| Data excerpts |
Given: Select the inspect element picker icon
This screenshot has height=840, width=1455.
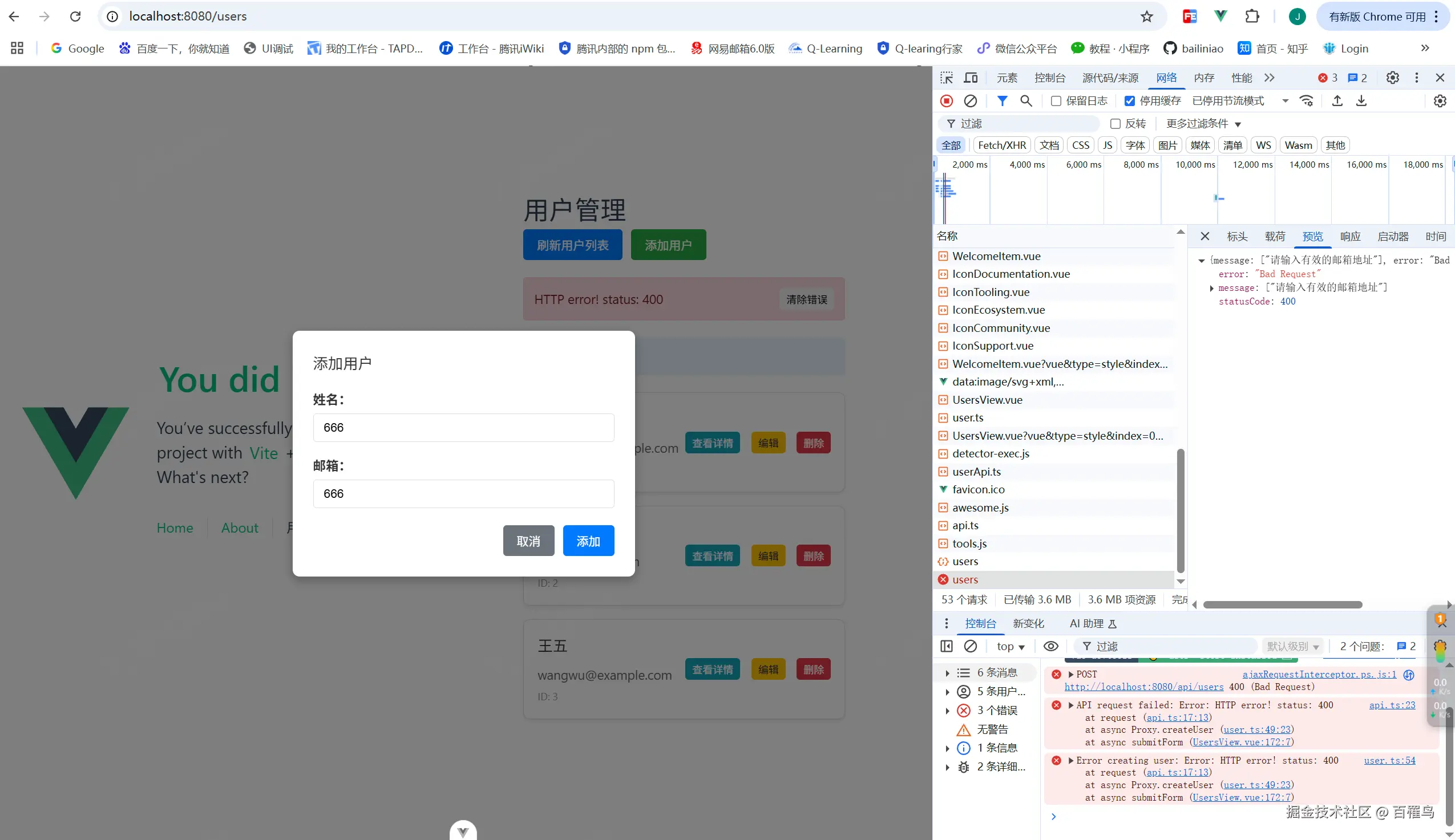Looking at the screenshot, I should (x=947, y=78).
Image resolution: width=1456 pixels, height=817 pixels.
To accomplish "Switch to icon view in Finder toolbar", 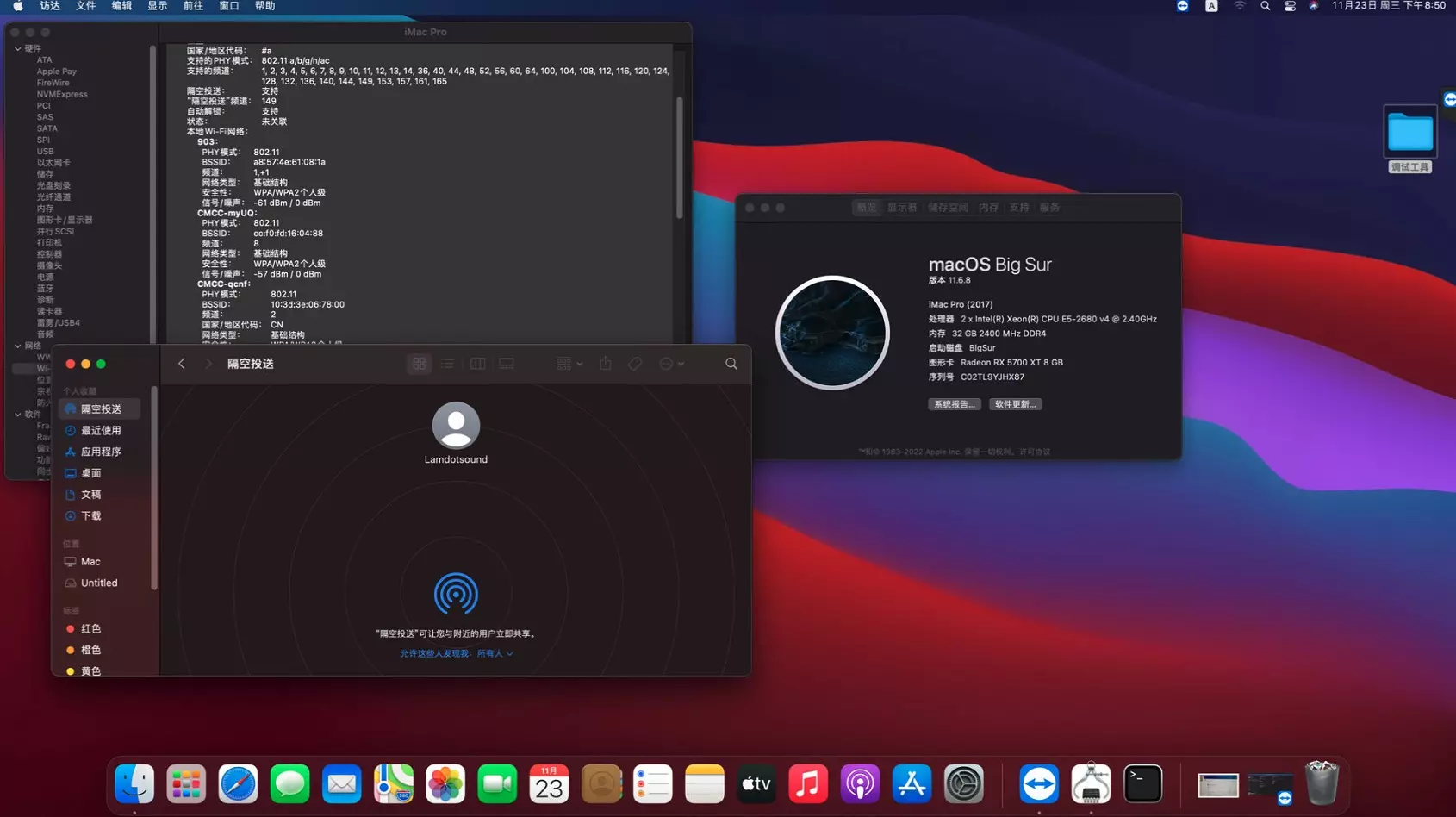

| Problem description |
Exactly the lines from the line containing "Image resolution: width=1456" to the end of the records need to be copied, both ends included, with pictures left out.

| Result below |
Image resolution: width=1456 pixels, height=817 pixels.
To accomplish "Switch to icon view in Finder toolbar", 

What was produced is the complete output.